Reproduce every one of the rows below word for word, leaving out the pictures.

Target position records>
— Start —

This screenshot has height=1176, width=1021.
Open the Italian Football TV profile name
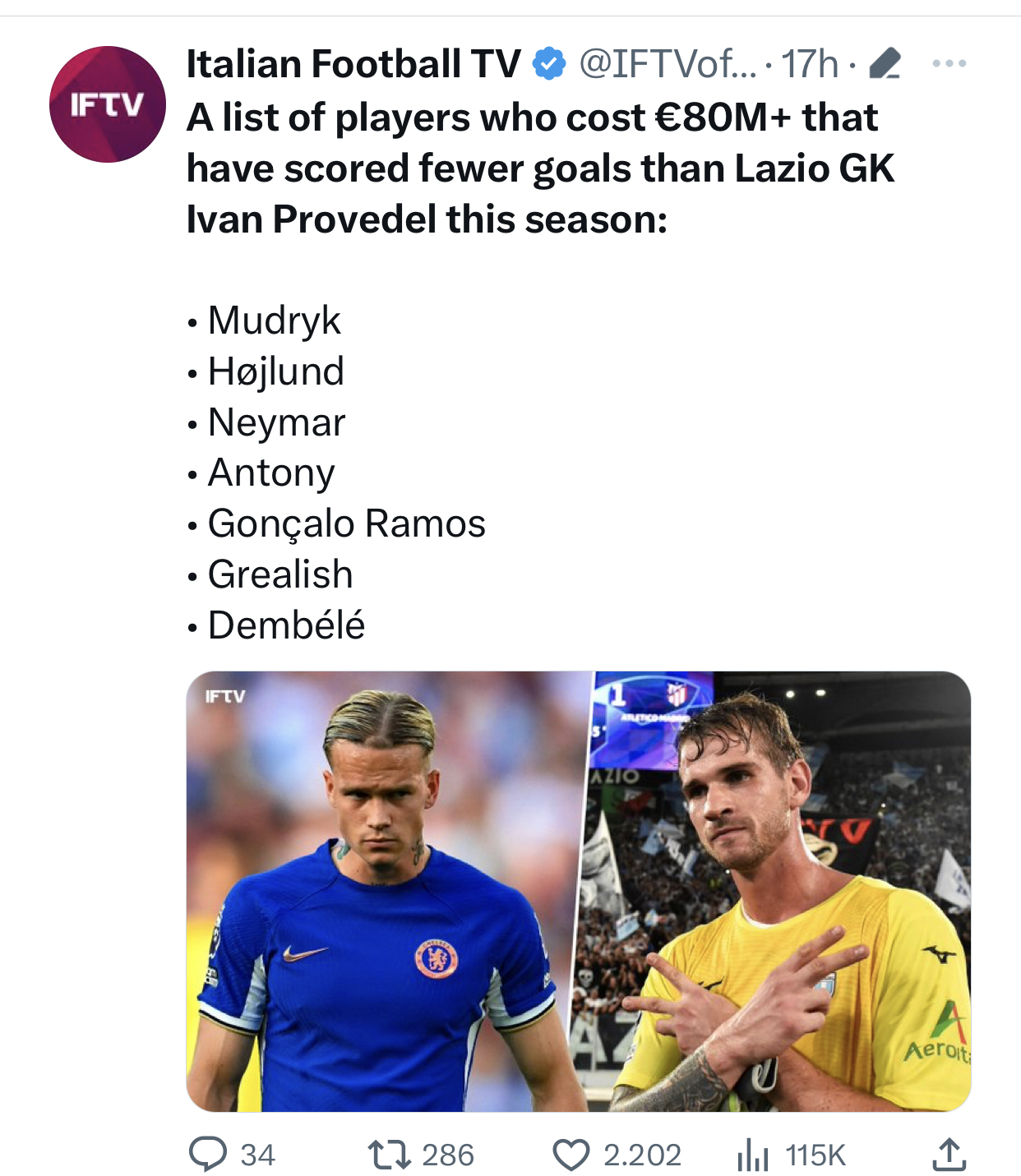coord(353,64)
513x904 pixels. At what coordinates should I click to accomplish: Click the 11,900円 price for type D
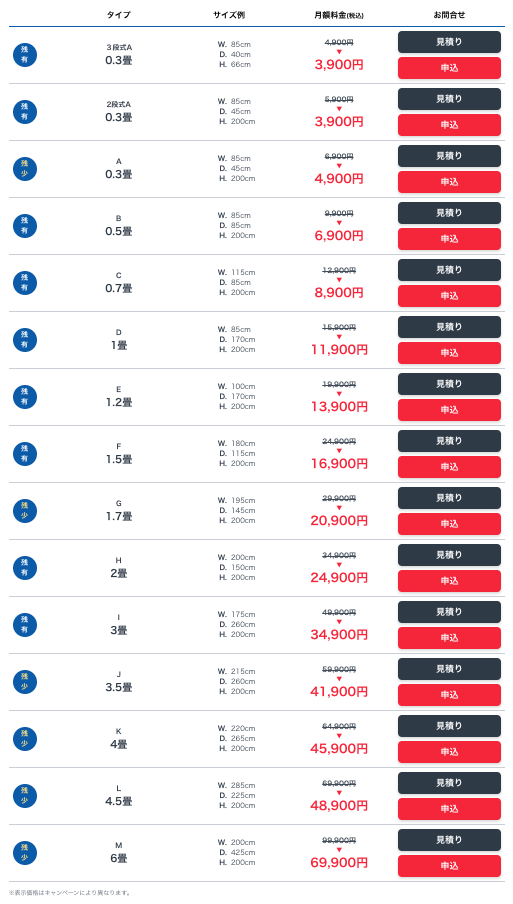point(339,349)
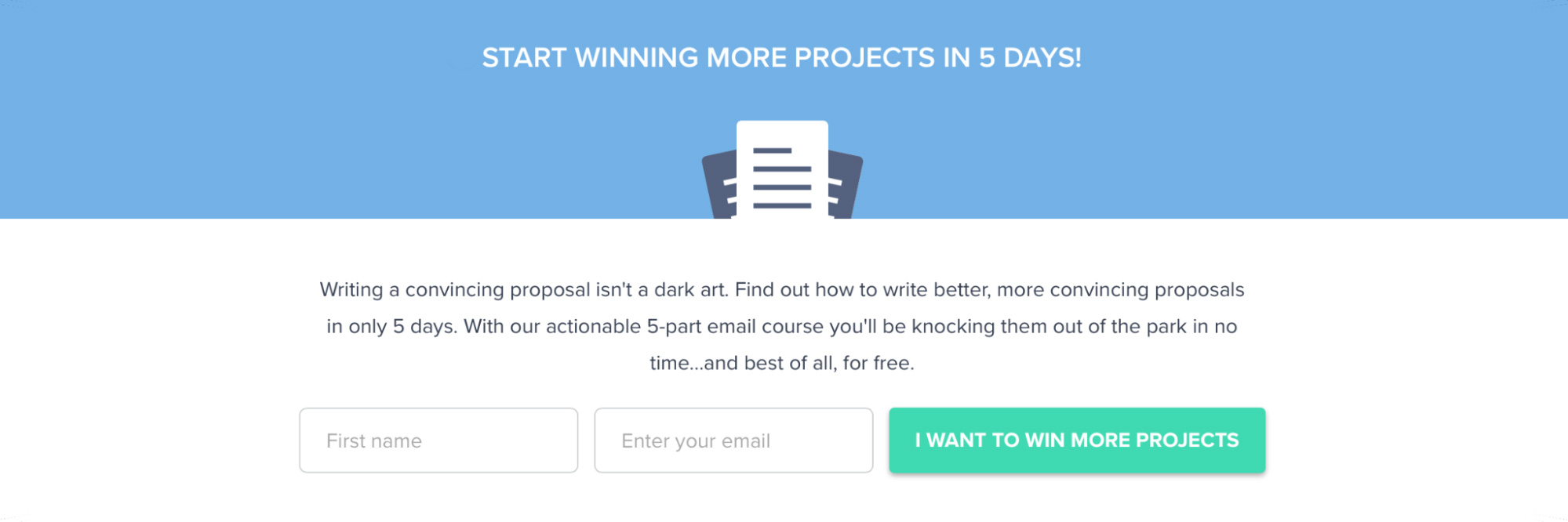The image size is (1568, 522).
Task: Click the START WINNING MORE PROJECTS heading
Action: point(782,56)

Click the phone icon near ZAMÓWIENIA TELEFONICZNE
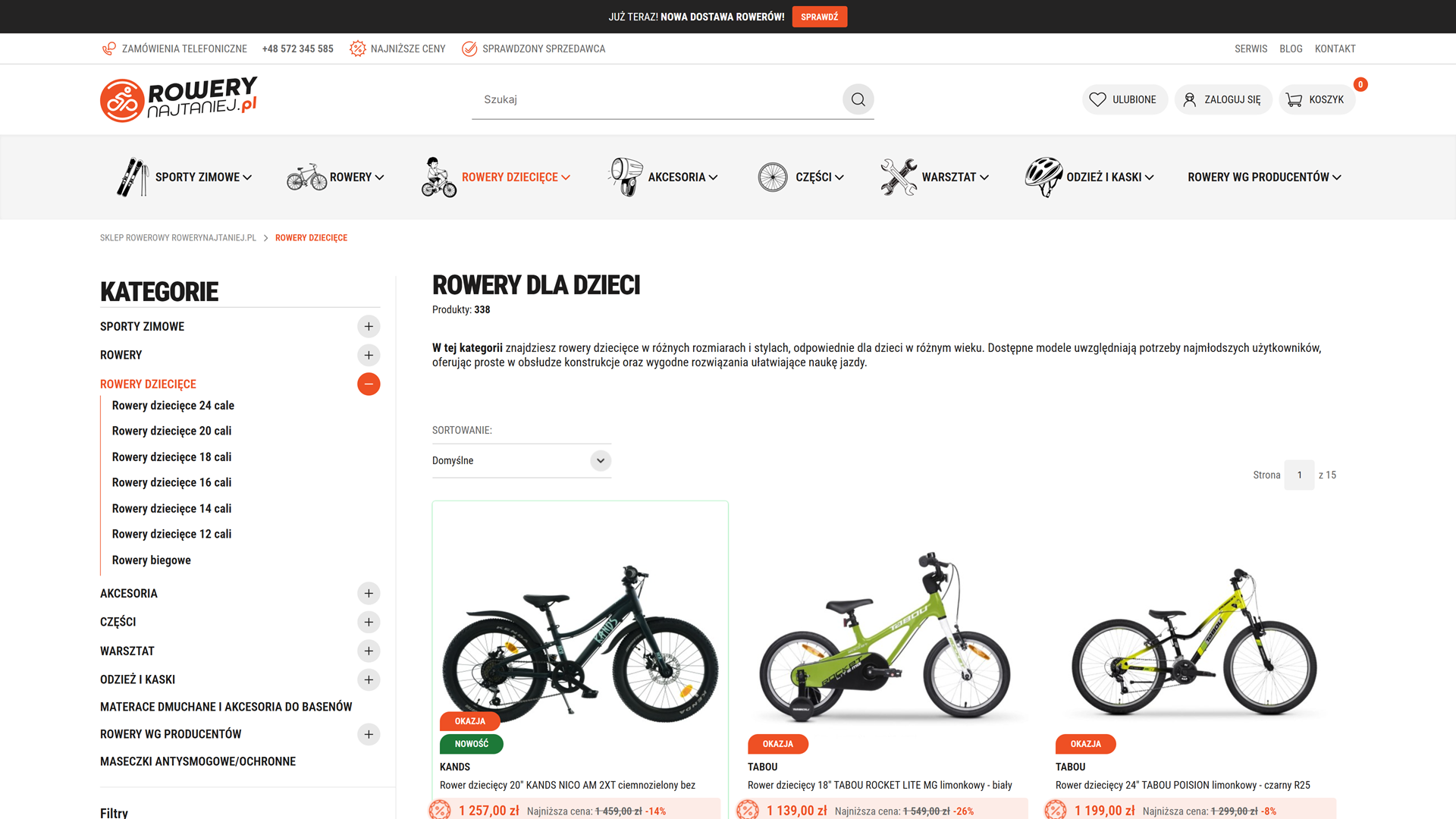click(x=108, y=48)
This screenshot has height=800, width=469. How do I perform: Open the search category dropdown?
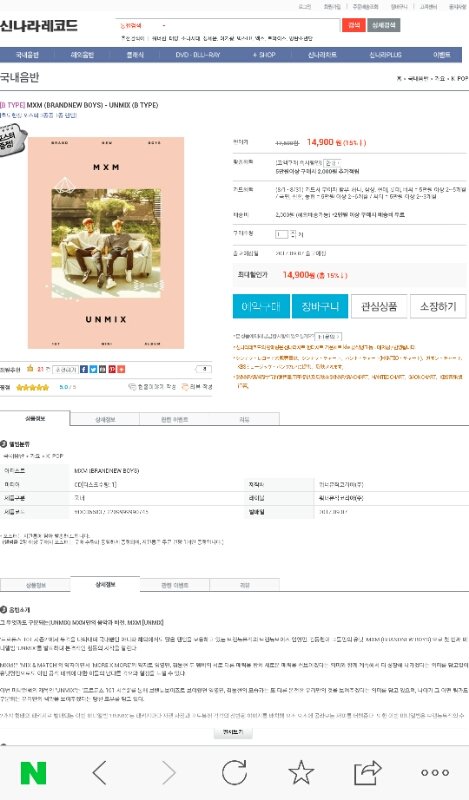coord(142,26)
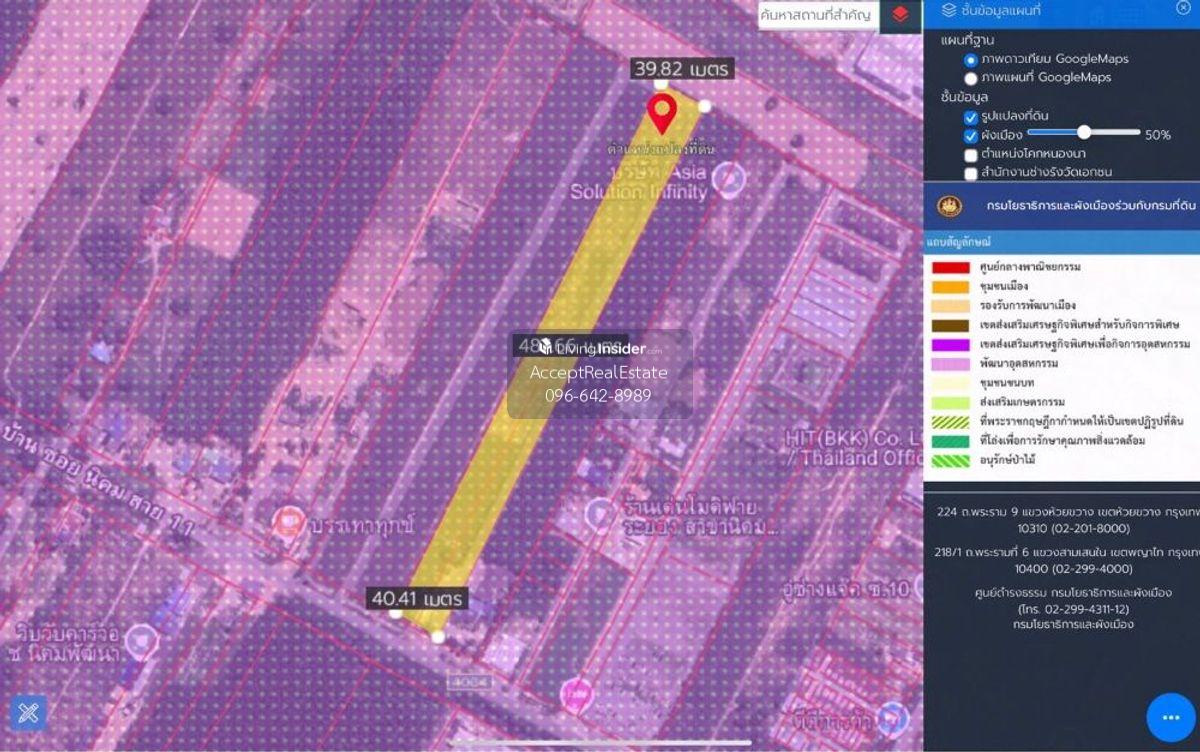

— End —

EXERCISE SOLUTION>
This screenshot has height=1176, width=1021.
Open the Italian Football TV profile name
coord(353,64)
513x904 pixels. At what coordinates should I click to accomplish: Click the 11,900円 price for type D
point(339,349)
The image size is (1568, 522).
Task: Click the START WINNING MORE PROJECTS heading
Action: point(782,56)

Click the phone icon near ZAMÓWIENIA TELEFONICZNE
click(x=108, y=48)
This screenshot has height=800, width=469. How do I perform: Open the search category dropdown?
coord(142,26)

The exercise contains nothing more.